Wednesday 17 July 2013

True Scientific Socialism?

Marx did not believe he was designing a value system or ideology, but rather thought he was engaged in creating "scientific socialism". I'm certainly no expert on Marxism, so I'll leave it to more knowledgeable minds to argue over which parts of Marx's work bear relevance to society.

Clearly he got some things right, and his theories provide a good account of why crises occur and the exploitative nature of wage labour. However, the idea of Marxism as "scientific" has drawn a lot of criticism - most notably from Karl Popper, who distinguishes theories like Marxism from science on the grounds that the former is unfalsifiable, but not everyone agrees with this claim. As stated, I am no expert and if I start making conclusions about Marxism's scientific credentials having read nothing more than the Communist Manifesto and half a volume of Capital then I'm going to start offending people (looking at you Dom Curran!).

The essence of science is experiment and falsifiability, not grand philosophical theorizing. Grand theoretical thought has its place in science, but most often in order to design experiments, to create falsifiable hypotheses.

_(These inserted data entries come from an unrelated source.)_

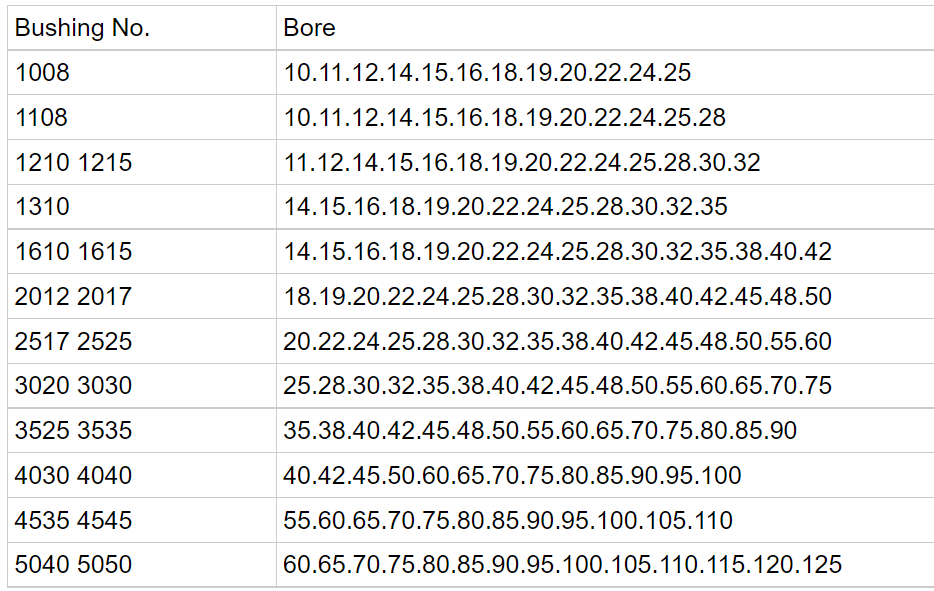
Task: Click the 1008 bushing cell
Action: [x=142, y=73]
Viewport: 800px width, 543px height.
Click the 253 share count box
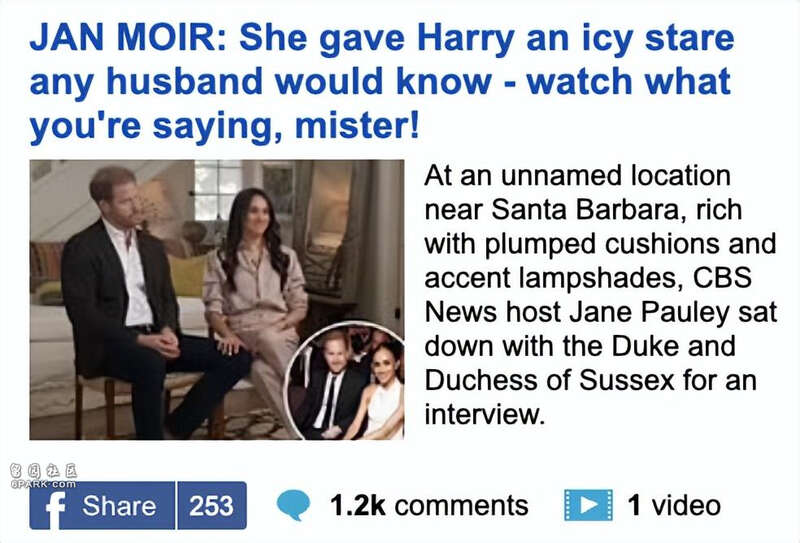pyautogui.click(x=212, y=506)
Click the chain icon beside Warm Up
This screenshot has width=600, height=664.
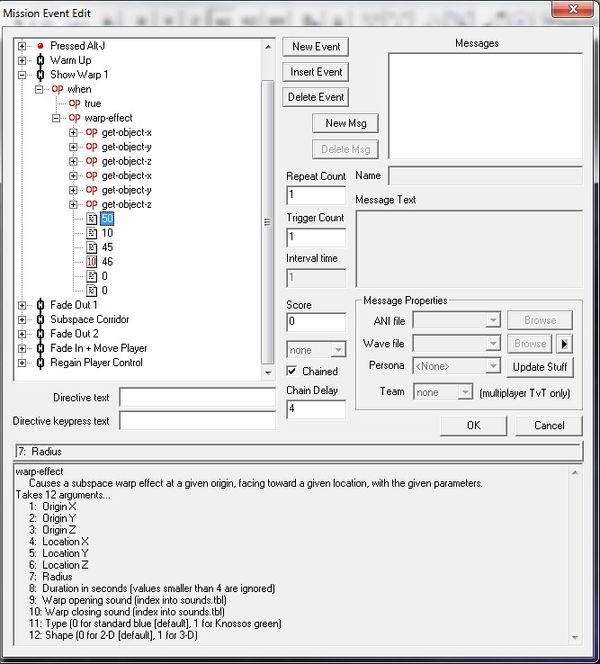click(x=40, y=60)
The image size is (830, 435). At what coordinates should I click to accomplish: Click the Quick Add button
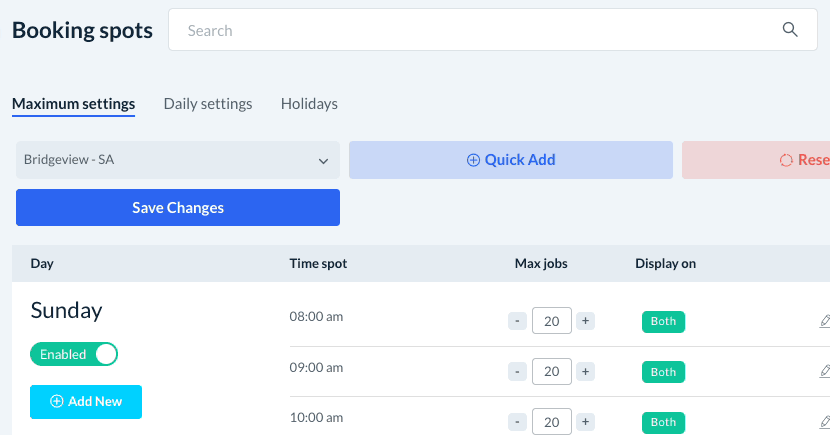point(510,160)
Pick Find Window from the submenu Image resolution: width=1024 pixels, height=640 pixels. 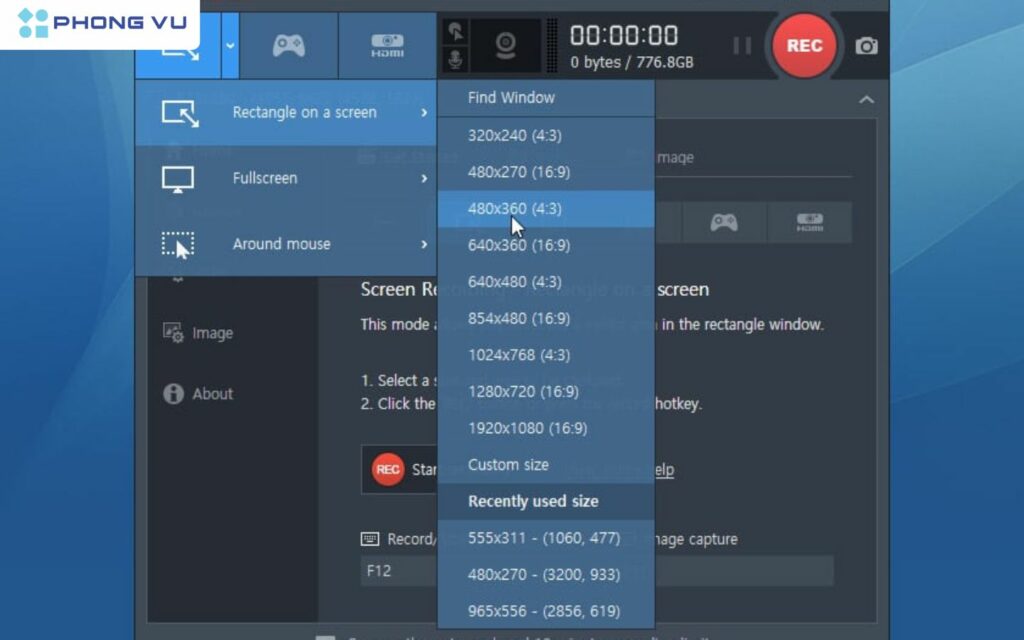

Libertarian socialism is a true "scientific" socialism, not in terms of its theoretical basis, but in its practice - by calling for spontaneous cooperation and organisation along with radical decentralisation, it allows myriad experiments - a practical science of social organisation. By overturning the sterile uniformity of the state, an anarchistic society could see areas alongside one another using different models of social and economic organisation - mutualism, syndicalism, communism.

Possibilities for experimentation abound: communal versus individualist settlements; highly automated industrial regions versus agrarian eco-communes and religious societies; decisions by consensus versus democratic voting versus networks of small, non-institutional affinity groups.

Without compulsory political communities people could choose the system, or non-system to live under, communities could learn from one another and the track records of different approaches could be looked at scientifically. A radical shift in society's social, economic or democratic organisations would no longer need us to wait for years to elect new representatives to decide how tens of millions of people are or are not allowed to live and cooperate. John Stuart Mill got something right when he talked about limiting government to allow "experiments in living" - the problem was that he didn't go far enough, failing to challenge property rights or the existence of a centralized territorial state.

If you believe Marxists, there has never been a society "truly" organised on Marxist lines - the USSR and other "communist" societies are widely accepted to have been nothing of the sort. On the other hand, we have clear instances of libertarian-leftism in action - Maknovista Ukraine, anarchist Catalonia (read Dolgoff's The Anarchist Collectives), cooperative economic institutions, factory occupation and self-management movements, small Intentional Communities (communes), the student movements of 1968, Occupy Wall Street and so on. Thousands of written accounts exist documenting the successes and failures of these movements and institutions.

So, do you agree that libertarian socialism is the only true scientific socialism?

5 comments:

  1. Good piece. Have you read Peter Marshall's 'Demanding the Impossible'? Enjoyable and detailed history of anarchist experiments, philosophy, and main thinkers.

    Shame the libertarian variant of socialism has such little coverage in the mainstream and political science, given that it has given us some of the most inspiring and successful examples of societal organisation. Even the simple fact that humans, for most of their existence, haven't lived under the modern state or anything like it is little appreciated.

    ReplyDelete
    Replies
    1. About 60 pages into it now, just started so partially why LibSoc was in my mind to write about. Seems like a good book, lots of ammunition for debates as well!

      Indeed, it does seem to be a neglected ideology - most people haven't heard of left-libertarianism and typical response me saying libertarian socialist is that libertarian is capitalist/small state so how can I use the word for socialism. Nevermind that the word libertarian has been left wing for centuries...

      Going to be fun next year - "Radical Politics and the Struggle for Democracy in Europe 1918-39", going to do a 4,500 word on anarchism in the Spanish Civil War for 50% of the credit!

      "humans, for most of their existence, haven't lived under the modern state or anything like it" - but Connor, they were primitives, savages - anarchism simply can't work in a modern industrialised society, right? ;-) (except the rapid industrialisation of Catalonia under CNT control, Ukraine, cooperatives, the fact that "primitive savages" actually had more enlightened concepts of gender than the modern west e.g. Native American "Two-Spirit People", highly complex societies etc!)

      Delete
    2. It's decent, probably not worth reading it cover to cover but pick interesting chapters. Ah doing a history module, I'm doing Africa and the Cold War which looks really interesting too.

      Indeed, you're more eloquent than I am in your defence of the practicality of libertarian socialism!

      Delete
    3. Thanks. Africa and the Cold War should definitely be good as well. I'll have a go at reading the whole book, but I may get bored before 700 pages and take the chapter-choosing approach.

      Delete
    4. Also, fair to point out that a lot of the ideas for this came from a paper I read a while ago - not just off the top of my head.